2. Transportation infrastructure — roads, highways, bridges, ramps.
3. Public utilities and common carriers — includes telecommunications.
4. Eliminating identifiable public harms or correcting conditions affecting public health, safety, morals, or welfare — e.g., blight remediation, environmental contamination cleanup, disaster repairs.
5. Providing good and marketable title free of liens/encumbrances when acquiring or conveying property for the above purposes.
- The amendment is phrased to be subject to “other restrictions and limitations established by law, rule, regulation, or ordinance.”
Who would be affected
- Property owners whose land includes established foot paths or access corridors to water bodies — their land could be subject to DEM acquisition by eminent domain for public access.
- The Department of Environmental Management — gains explicit authority to pursue acquisition of foot paths and to delegate maintenance/care to community groups.
- Local community groups and the public — could benefit from improved, legally secured access to waterways and from stewardship opportunities.
- Municipalities and state agencies involved in infrastructure, utilities, environmental remediation, and land conveyance.
Potential impacts and considerations
- Access expansion: could increase public access to streams, lakes, and ponds by securing foot paths as public property or easements.

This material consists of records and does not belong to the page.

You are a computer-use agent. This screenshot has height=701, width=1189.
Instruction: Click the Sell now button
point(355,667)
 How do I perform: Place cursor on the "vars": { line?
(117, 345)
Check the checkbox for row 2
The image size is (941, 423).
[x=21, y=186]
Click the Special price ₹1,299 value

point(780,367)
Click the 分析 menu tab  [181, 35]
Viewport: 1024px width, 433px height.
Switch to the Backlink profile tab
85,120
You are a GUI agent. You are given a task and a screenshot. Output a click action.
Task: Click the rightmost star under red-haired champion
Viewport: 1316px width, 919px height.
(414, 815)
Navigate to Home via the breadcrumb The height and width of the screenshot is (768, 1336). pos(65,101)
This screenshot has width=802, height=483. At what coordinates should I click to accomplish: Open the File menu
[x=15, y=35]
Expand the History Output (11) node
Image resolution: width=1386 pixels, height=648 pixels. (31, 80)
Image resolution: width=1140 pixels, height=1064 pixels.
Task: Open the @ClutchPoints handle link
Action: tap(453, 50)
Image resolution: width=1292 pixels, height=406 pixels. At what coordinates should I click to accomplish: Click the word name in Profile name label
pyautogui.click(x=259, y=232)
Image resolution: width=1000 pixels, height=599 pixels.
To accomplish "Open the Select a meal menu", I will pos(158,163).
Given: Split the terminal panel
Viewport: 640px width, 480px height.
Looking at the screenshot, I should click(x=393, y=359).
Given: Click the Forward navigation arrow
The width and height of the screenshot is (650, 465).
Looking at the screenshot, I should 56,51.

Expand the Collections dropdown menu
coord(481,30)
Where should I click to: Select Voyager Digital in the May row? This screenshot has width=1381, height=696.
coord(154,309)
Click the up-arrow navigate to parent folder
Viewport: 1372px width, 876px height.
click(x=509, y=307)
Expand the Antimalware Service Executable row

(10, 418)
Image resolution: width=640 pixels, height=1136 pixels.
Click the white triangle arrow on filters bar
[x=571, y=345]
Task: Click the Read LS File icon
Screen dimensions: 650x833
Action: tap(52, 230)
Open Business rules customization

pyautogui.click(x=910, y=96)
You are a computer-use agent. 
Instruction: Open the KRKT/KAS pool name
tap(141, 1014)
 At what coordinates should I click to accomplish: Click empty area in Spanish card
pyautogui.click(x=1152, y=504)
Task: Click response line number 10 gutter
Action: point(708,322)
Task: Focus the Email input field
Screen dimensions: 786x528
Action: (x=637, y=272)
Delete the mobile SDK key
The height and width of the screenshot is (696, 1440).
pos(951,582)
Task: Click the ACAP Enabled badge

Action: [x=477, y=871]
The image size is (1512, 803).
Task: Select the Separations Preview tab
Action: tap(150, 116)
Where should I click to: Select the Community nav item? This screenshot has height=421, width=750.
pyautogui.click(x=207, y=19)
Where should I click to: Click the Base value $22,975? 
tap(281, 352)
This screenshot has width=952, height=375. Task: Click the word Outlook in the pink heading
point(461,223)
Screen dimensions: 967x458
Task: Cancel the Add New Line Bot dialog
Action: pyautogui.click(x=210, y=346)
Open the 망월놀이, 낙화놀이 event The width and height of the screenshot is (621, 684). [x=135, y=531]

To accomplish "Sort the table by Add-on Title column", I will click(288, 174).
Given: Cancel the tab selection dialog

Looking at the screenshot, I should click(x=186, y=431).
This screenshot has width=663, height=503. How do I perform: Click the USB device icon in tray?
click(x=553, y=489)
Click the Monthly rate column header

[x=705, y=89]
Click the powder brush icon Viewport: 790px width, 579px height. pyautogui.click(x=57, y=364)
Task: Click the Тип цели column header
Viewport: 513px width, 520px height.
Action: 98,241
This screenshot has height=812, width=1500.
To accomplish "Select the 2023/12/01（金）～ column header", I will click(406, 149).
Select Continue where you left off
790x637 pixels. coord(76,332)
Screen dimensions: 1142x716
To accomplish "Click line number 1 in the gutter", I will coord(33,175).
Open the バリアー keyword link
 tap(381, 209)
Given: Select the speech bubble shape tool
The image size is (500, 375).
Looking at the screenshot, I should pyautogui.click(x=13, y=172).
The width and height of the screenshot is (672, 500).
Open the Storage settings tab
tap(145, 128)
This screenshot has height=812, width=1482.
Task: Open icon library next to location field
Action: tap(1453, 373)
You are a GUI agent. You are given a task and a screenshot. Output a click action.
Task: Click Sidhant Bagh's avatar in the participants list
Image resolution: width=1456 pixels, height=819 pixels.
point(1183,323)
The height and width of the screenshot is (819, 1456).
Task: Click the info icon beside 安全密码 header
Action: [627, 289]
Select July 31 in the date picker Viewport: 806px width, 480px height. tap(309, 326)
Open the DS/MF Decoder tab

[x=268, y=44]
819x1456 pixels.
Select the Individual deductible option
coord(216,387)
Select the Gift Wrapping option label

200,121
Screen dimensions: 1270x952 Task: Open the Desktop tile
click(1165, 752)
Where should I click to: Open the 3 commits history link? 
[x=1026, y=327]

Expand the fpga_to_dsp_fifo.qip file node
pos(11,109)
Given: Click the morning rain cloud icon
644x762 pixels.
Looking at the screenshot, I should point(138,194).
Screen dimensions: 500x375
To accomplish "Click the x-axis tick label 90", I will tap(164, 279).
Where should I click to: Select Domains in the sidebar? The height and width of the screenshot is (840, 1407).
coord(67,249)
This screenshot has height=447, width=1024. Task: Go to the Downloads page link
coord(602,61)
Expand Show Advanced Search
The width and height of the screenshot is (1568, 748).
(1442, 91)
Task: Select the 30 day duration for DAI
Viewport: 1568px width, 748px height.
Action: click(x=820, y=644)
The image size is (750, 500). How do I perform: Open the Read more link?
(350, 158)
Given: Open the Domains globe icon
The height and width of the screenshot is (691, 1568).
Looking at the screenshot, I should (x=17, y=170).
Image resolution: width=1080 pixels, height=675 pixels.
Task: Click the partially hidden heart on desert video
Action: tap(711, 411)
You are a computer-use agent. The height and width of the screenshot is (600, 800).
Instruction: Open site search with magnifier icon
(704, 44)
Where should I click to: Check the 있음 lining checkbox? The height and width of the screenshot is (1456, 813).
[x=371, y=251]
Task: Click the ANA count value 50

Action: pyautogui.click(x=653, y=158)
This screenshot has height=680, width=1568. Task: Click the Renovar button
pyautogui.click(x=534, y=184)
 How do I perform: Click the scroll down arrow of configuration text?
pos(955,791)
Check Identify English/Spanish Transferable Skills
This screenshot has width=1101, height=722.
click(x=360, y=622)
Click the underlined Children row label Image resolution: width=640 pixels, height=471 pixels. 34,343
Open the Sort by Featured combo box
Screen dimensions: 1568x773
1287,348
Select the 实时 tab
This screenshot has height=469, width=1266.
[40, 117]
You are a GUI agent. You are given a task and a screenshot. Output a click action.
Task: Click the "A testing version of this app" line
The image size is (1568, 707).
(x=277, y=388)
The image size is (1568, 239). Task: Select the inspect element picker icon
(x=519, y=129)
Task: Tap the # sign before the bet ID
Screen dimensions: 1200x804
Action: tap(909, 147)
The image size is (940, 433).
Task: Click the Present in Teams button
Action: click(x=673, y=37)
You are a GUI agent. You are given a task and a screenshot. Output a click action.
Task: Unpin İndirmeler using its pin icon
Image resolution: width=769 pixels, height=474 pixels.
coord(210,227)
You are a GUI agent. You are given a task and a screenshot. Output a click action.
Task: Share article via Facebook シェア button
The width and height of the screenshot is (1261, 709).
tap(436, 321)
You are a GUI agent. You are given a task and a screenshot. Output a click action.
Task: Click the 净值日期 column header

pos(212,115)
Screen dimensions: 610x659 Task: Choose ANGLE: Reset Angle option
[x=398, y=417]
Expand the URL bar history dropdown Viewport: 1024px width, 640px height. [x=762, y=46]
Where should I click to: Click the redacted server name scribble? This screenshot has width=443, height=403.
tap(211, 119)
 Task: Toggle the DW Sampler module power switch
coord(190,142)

- Property-rights and fiscal implications: acquisitions by eminent domain would implicate constitutional/ statutory requirements for just compensation and could generate cost to the state and potential litigation from landowners. The bill does not specify compensation mechanics (these remain subject to existing eminent-domain law).
- Implementation: DEM may partner with local groups for maintenance, potentially reducing long-term state maintenance costs but requiring oversight agreements.
- The provision is limited by other statutory and regulatory constraints; it does not create blanket authority beyond existing eminent-domain frameworks.
If you’d like, I can:
- Produce a short one-page briefing for municipal officials or conservation groups summarizing practical steps and likely impacts, or
- Summarize the unrelated Michigan family-court text that appeared in the submitted materials.
Compiled from official sources — confirm details with the bill’s official record.